• **BRIEF**: In the records below, find every line with the word "info" and copy it.

----------------

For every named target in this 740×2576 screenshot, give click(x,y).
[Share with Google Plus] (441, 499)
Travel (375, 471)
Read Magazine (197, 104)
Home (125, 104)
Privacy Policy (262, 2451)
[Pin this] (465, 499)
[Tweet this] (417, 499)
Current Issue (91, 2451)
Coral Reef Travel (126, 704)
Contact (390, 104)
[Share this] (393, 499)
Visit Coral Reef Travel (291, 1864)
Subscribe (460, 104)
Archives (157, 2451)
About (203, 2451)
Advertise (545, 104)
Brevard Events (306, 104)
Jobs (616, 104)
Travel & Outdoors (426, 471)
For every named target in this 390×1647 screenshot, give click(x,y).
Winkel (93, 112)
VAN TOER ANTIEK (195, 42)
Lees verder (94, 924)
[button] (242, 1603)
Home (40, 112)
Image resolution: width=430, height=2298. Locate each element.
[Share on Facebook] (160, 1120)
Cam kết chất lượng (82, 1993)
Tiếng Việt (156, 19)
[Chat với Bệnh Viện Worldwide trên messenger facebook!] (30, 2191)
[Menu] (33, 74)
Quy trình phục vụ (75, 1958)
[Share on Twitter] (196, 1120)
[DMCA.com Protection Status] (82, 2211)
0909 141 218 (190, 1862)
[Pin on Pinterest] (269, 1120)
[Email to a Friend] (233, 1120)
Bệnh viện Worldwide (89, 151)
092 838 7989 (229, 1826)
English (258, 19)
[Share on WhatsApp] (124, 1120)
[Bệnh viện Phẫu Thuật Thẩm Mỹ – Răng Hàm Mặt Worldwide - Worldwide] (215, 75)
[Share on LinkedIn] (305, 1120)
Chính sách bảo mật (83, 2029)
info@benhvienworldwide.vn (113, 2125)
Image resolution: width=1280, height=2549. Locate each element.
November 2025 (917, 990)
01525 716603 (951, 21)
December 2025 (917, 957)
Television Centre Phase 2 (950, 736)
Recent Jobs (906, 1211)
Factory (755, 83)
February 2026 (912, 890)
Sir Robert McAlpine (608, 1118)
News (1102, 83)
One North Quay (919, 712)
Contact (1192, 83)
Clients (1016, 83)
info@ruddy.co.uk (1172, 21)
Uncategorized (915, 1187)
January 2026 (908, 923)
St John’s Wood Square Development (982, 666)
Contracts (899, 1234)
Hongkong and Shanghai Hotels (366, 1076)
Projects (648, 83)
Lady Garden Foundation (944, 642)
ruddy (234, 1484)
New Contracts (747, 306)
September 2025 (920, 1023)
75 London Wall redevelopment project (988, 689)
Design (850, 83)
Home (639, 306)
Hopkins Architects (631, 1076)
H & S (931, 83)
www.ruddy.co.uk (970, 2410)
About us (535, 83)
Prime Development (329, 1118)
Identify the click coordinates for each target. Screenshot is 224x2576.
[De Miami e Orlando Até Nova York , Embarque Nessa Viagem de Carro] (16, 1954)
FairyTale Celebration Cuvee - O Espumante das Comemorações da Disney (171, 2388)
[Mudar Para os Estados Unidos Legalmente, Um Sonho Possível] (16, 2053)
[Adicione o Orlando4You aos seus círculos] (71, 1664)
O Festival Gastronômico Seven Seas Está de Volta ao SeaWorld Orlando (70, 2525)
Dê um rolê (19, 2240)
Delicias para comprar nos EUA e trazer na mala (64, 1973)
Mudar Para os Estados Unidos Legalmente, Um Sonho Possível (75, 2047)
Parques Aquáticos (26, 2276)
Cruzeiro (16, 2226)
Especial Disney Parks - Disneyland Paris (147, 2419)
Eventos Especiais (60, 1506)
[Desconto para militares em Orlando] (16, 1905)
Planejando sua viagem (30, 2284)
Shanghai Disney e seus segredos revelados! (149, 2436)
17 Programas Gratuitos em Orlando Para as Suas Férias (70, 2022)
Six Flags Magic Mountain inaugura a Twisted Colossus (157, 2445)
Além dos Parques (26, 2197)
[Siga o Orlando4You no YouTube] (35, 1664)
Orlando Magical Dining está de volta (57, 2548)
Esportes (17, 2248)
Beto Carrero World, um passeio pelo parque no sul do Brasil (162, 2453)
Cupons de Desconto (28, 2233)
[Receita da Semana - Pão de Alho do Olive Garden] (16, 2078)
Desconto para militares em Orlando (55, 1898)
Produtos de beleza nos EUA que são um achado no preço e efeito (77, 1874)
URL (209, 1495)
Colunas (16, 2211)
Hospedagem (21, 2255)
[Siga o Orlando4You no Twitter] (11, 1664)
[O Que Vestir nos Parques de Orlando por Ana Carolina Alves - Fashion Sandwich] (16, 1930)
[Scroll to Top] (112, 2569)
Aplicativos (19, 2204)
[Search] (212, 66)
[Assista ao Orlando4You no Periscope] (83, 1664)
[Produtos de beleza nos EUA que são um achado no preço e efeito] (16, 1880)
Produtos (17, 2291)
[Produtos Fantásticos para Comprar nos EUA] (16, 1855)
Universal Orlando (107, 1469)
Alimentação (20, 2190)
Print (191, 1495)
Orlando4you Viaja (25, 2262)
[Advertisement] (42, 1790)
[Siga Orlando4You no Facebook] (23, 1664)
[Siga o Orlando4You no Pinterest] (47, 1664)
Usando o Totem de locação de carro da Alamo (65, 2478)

----------------

• **RESULT OF THIS TASK**:
info@benhvienworldwide.vn (113, 2125)
info@ruddy.co.uk (1172, 21)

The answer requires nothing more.